A complete sqlite implementation
The shape below is from the example crate. Two tables, three operations:
CREATE TABLE sessions (
id TEXT PRIMARY KEY,
created_at INTEGER NOT NULL
);
CREATE TABLE items (
session_id TEXT NOT NULL,
seq INTEGER NOT NULL,
json TEXT NOT NULL,
PRIMARY KEY (session_id, seq),
FOREIGN KEY (session_id) REFERENCES sessions(id)
);
The observer is a struct holding an Arc<SqliteSessionStore> and a session id:
struct SqliteTranscriptObserver {
store: Arc<SqliteSessionStore>,
session_id: String,
}
impl TranscriptObserver for SqliteTranscriptObserver {
fn on_item_appended(&self, item: &Item) {
if let Err(error) = self.store.append(&self.session_id, item) {
eprintln!("[persistence] failed to append item: {error}");
}
}
}
Restore on startup is a single SELECT:
let prior = store.load(&session_id)?; // Vec<Item> in transcript order
let agent = Agent::builder()
.model(adapter)
.transcript(prior) // <- starting state
.transcript_observer(SqliteTranscriptObserver {
store: Arc::clone(&store),
session_id: session_id.clone(),
})
.build()?;
That is the entire round-trip. Run the example twice with the same --session flag and the second run resumes mid-conversation — the first next() call returns AwaitingInput because the transcript is loaded but no input is queued, and the host supplies the next user message in response.
Choosing a backend
Sqlite is the easiest to drop into a single-process CLI. For multi-process or distributed agents, swap the storage backend; the observer interface is unchanged:
- Postgres / MySQL — same two-table schema, use a connection pool.

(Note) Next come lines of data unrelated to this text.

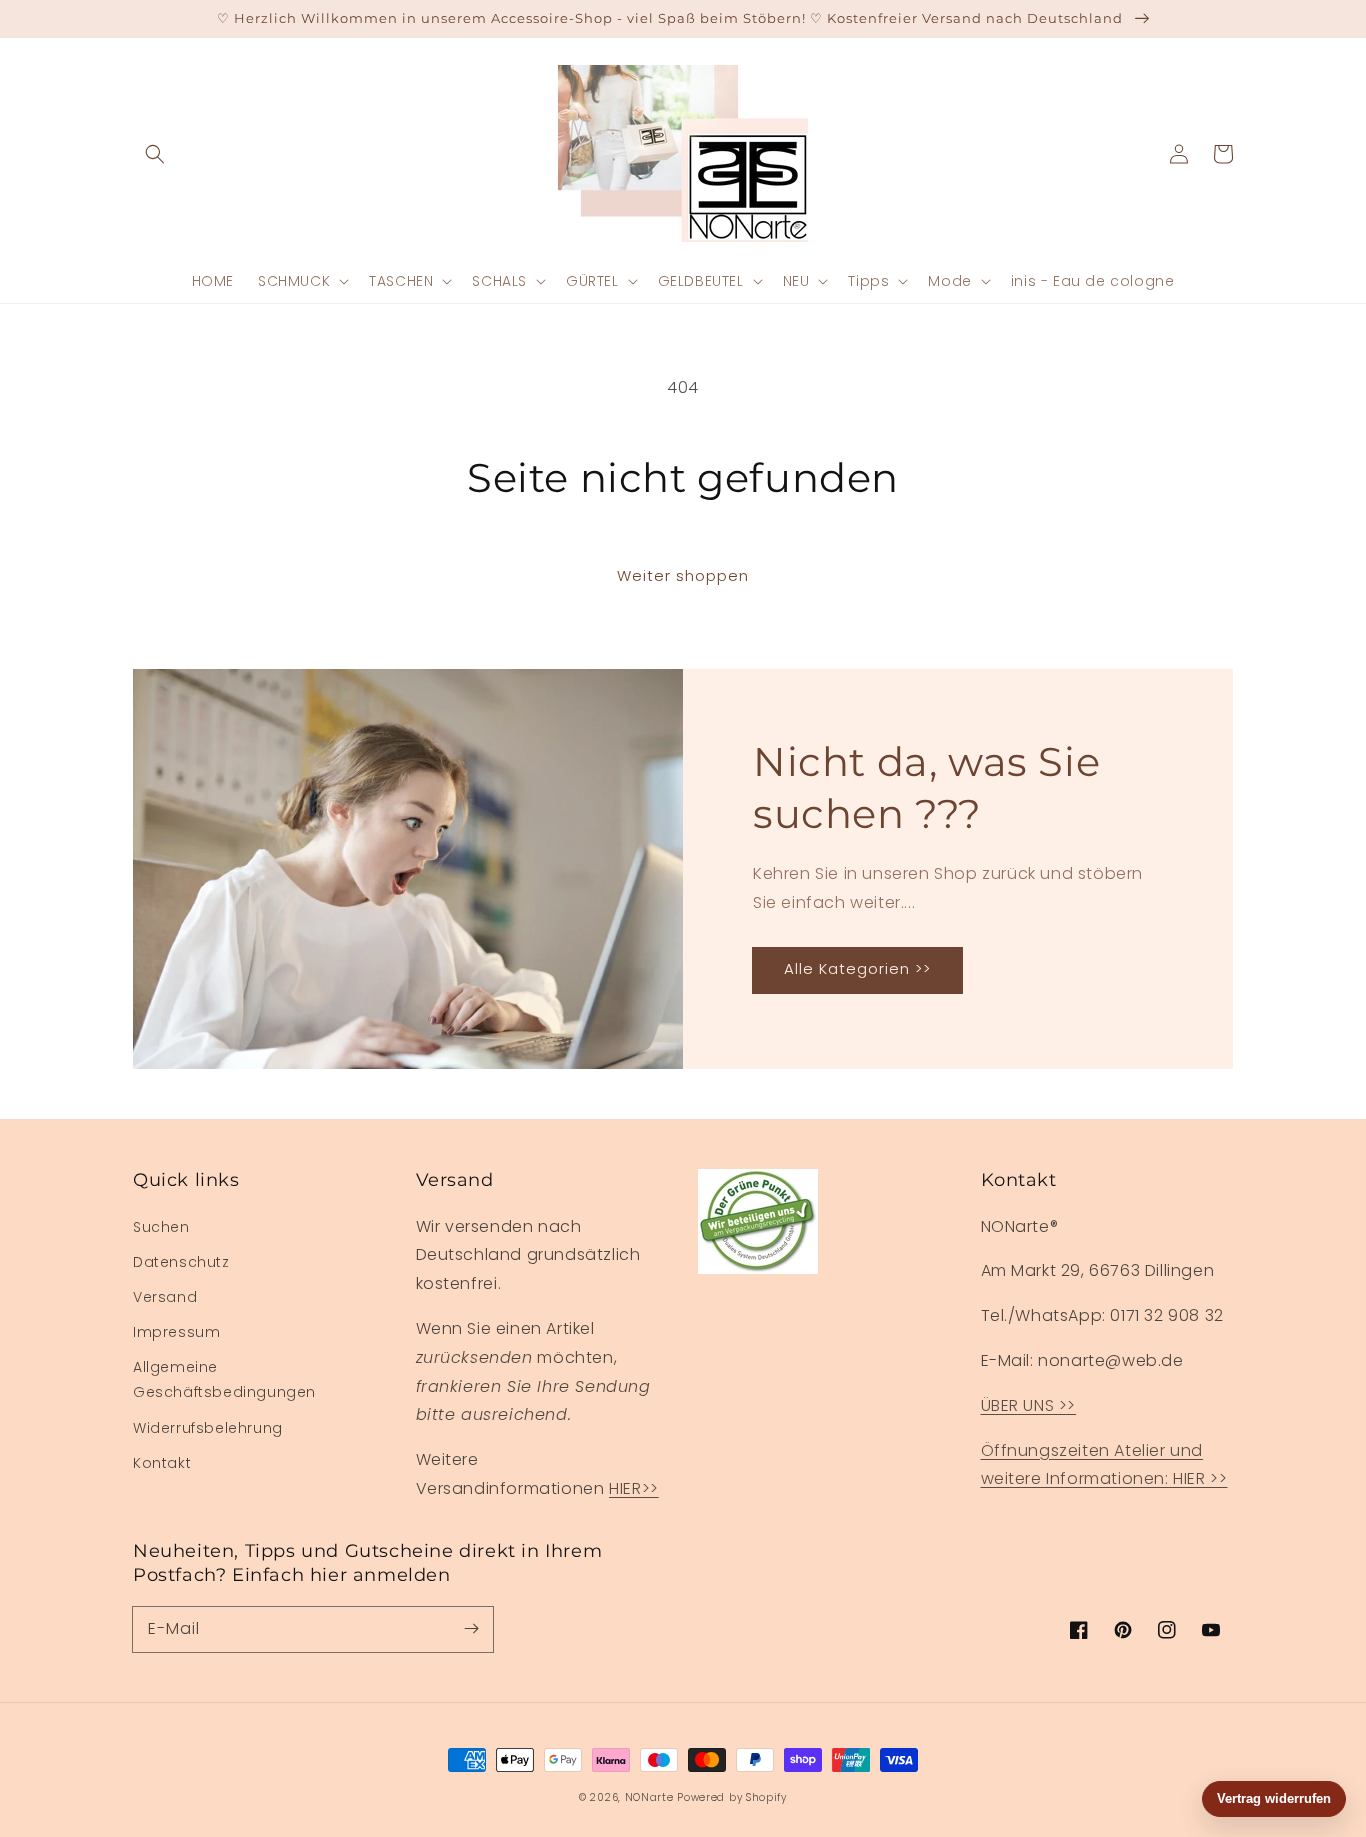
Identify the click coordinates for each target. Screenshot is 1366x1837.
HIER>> (634, 1488)
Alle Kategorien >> (857, 968)
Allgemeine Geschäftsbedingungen (224, 1379)
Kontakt (162, 1463)
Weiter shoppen (683, 575)
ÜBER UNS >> (1029, 1405)
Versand (165, 1297)
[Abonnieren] (471, 1629)
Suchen (161, 1227)
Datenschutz (181, 1262)
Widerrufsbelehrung (208, 1428)
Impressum (176, 1332)
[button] (155, 154)
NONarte (649, 1797)
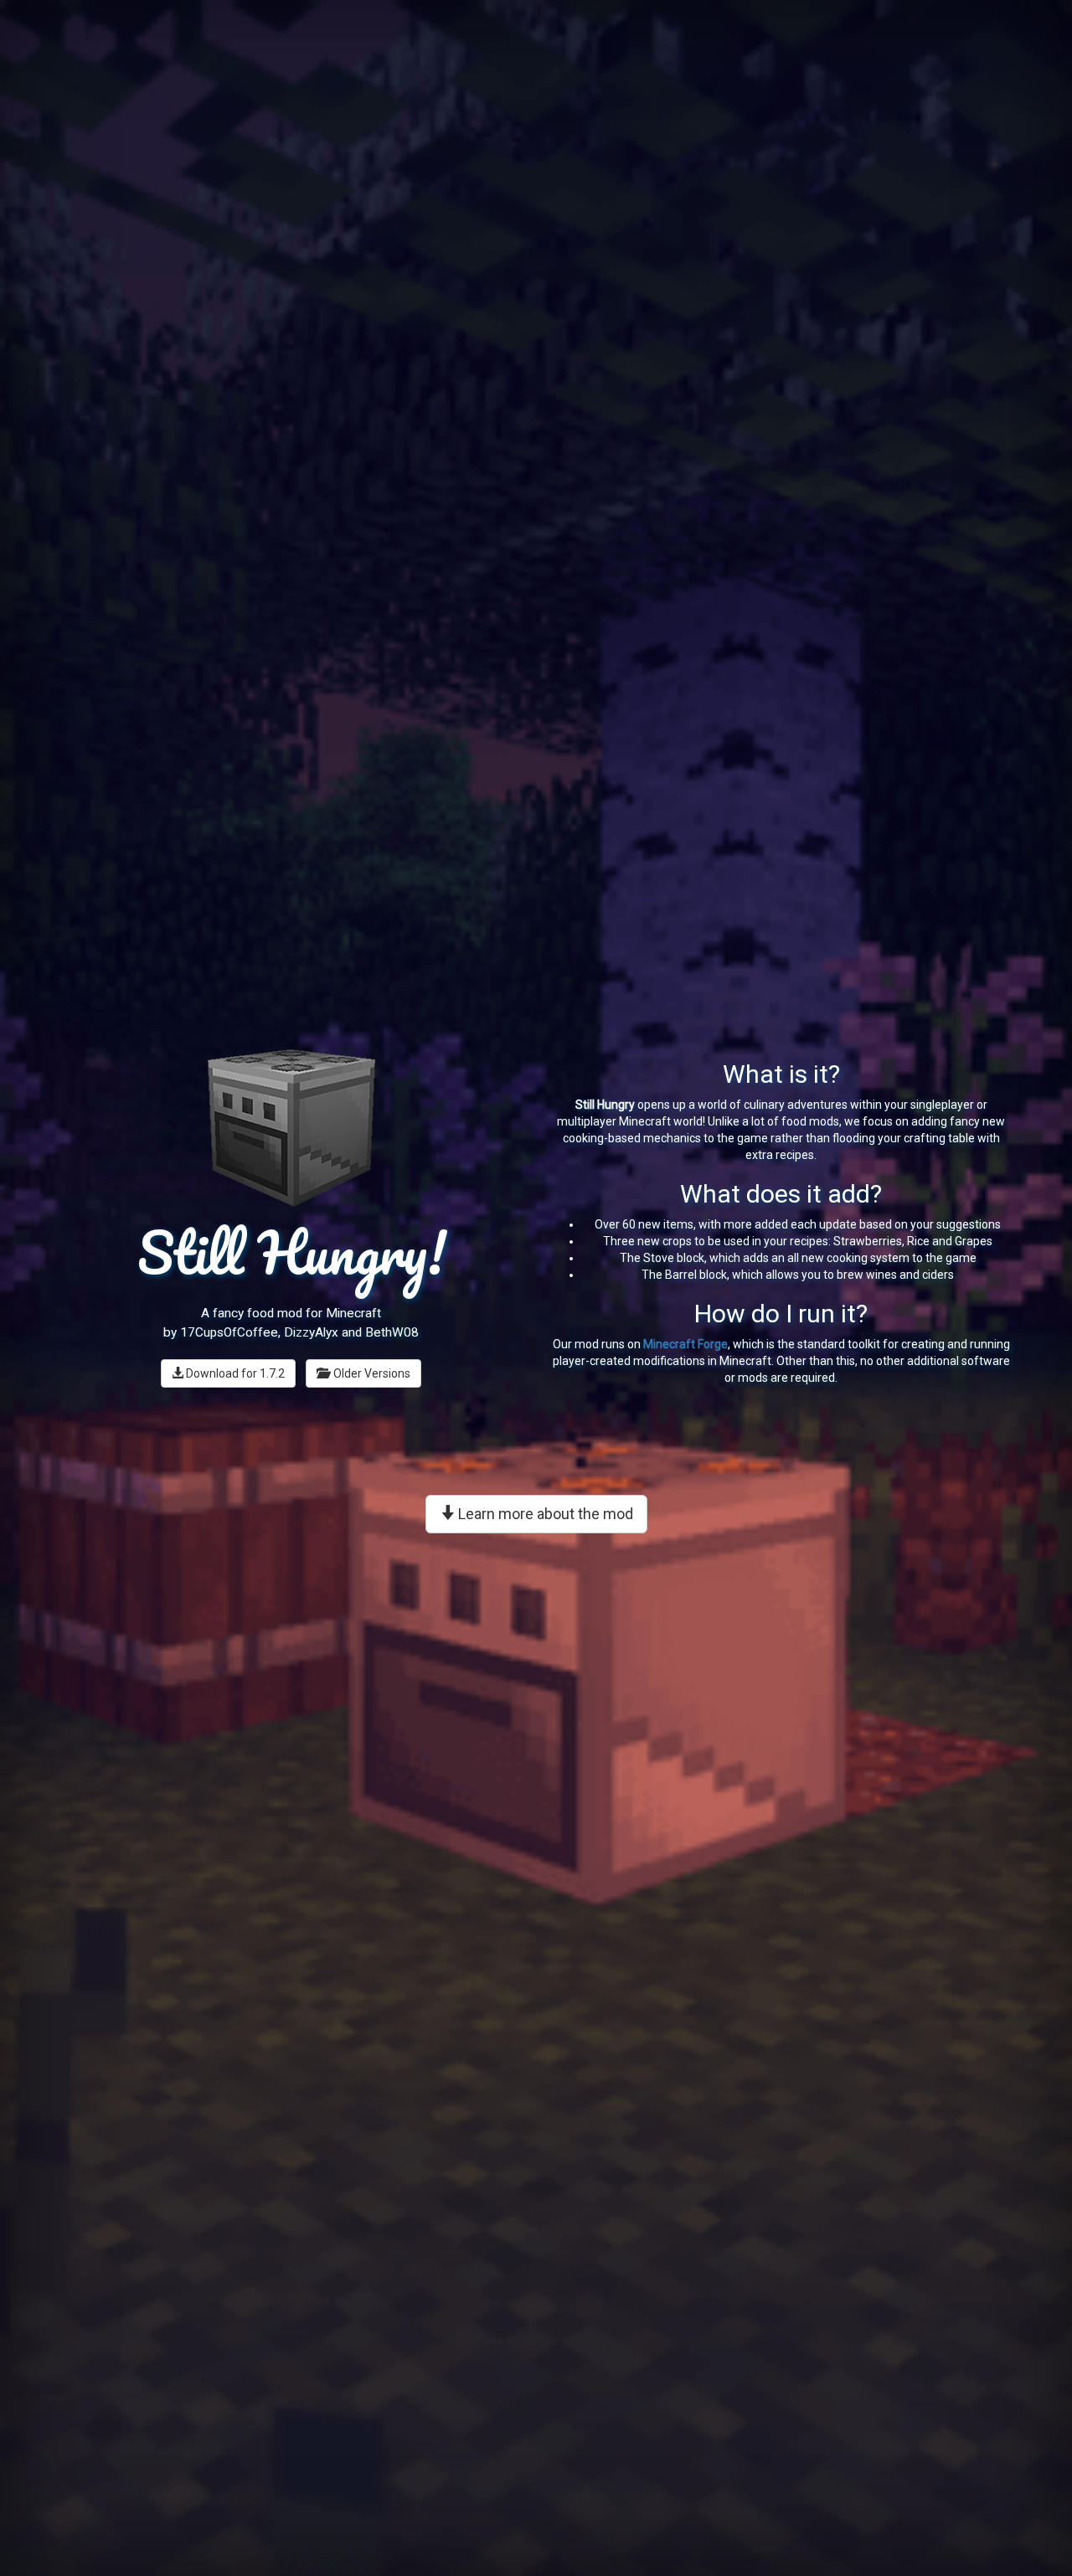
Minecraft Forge (685, 1344)
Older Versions (369, 1373)
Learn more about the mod (544, 1513)
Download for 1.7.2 (234, 1373)
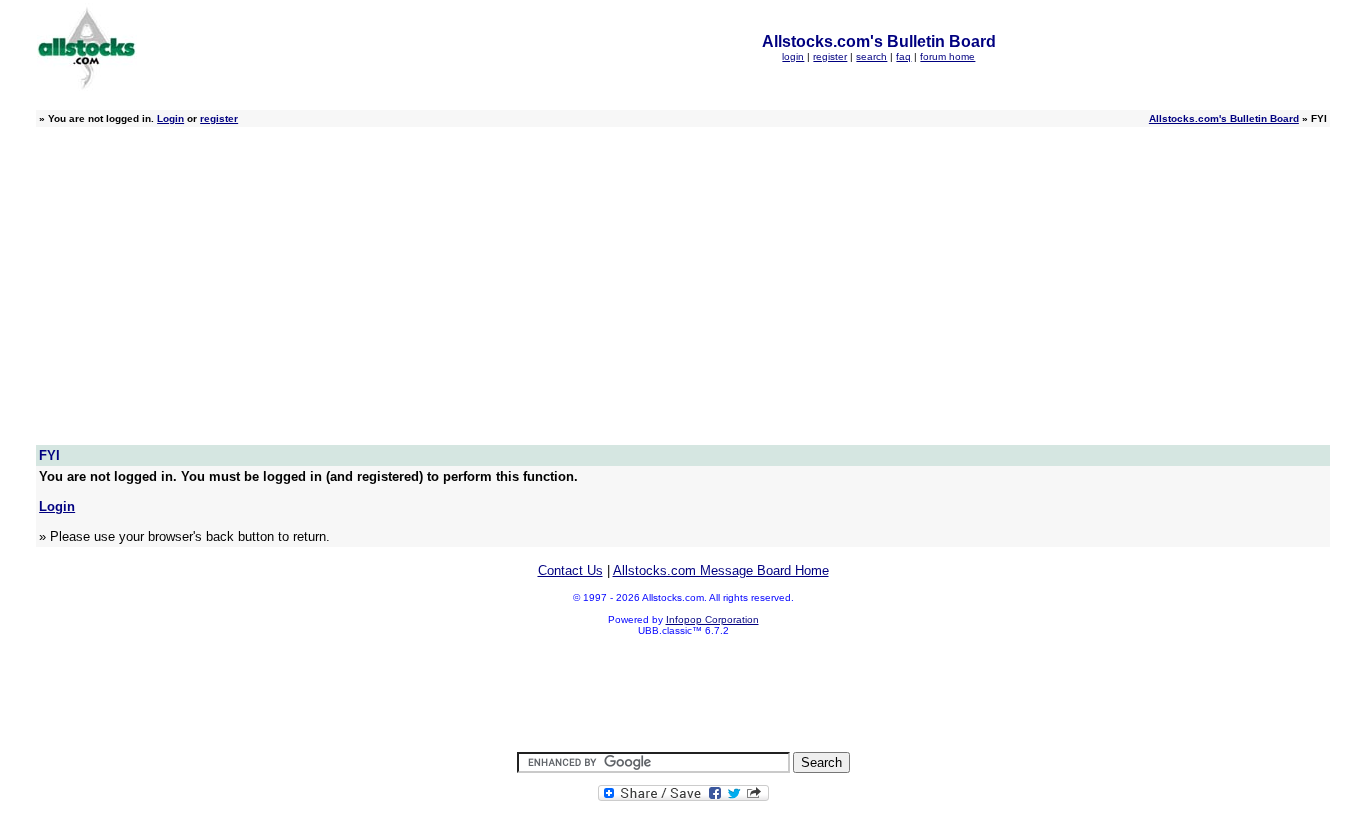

on_item_appendedruns on the loop’s task; if your write latency is significant, queue items into a buffered channel and persist on a dedicated task to avoid stalling the loop. - Redis —
RPUSH session:<id> <item-json>andLRANGE session:<id> 0 -1for restore. Atomic, fast, no schema migrations. - S3 / GCS — write a JSONL blob per session, append-on-flush. Higher latency, but cheap and infinitely scalable for archival workloads. Use
LoopDriver::snapshot()to take periodic full-state checkpoints rather than streaming each item. - In-memory
HashMap<SessionId, Vec<Item>>— for tests and ephemeral demos. The observer is a one-liner.
Why no SessionStore trait
A SessionStore trait would force every backend to implement the same four or five methods. That is what Anthropic’s claude-agent-sdk-python does — five methods plus a thirteen-test conformance harness — and it works because their SDK consumes session storage.
agentkit doesn’t consume the backend. The loop just calls on_item_appended. Restoration is the host’s job. Picking your own shape (one table, three tables, a stream, a directory of JSON files) is the right default for a library that doesn’t know how you want to query, archive, or share session state.
The integration test crate exercises the round-trip pattern internally; see crates/agentkit-integration-tests for the canonical worked tests.
Mutation-aware persistence
If your agent registers any LoopMutators (compaction, redaction, repair), the persistence flow extends:
TranscriptObserver::on_item_appendedcontinues to mirror new items as they arrive.- A
LoopObserversubscribes toAgentEvent::MutationFinished { dirty: true, .. }and uses it as a signal to replace the stored transcript. - After a dirty mutation finish, call
LoopDriver::snapshot()from the host’s main task and replace the persisted transcript withsnapshot.transcript. Subsequenton_item_appendedcalls resume appending from the new tail.
The two channels exist precisely so persistence can stay simple in the no-mutator case (one observer) without sacrificing correctness when mutators are wired in (one observer plus one event listener).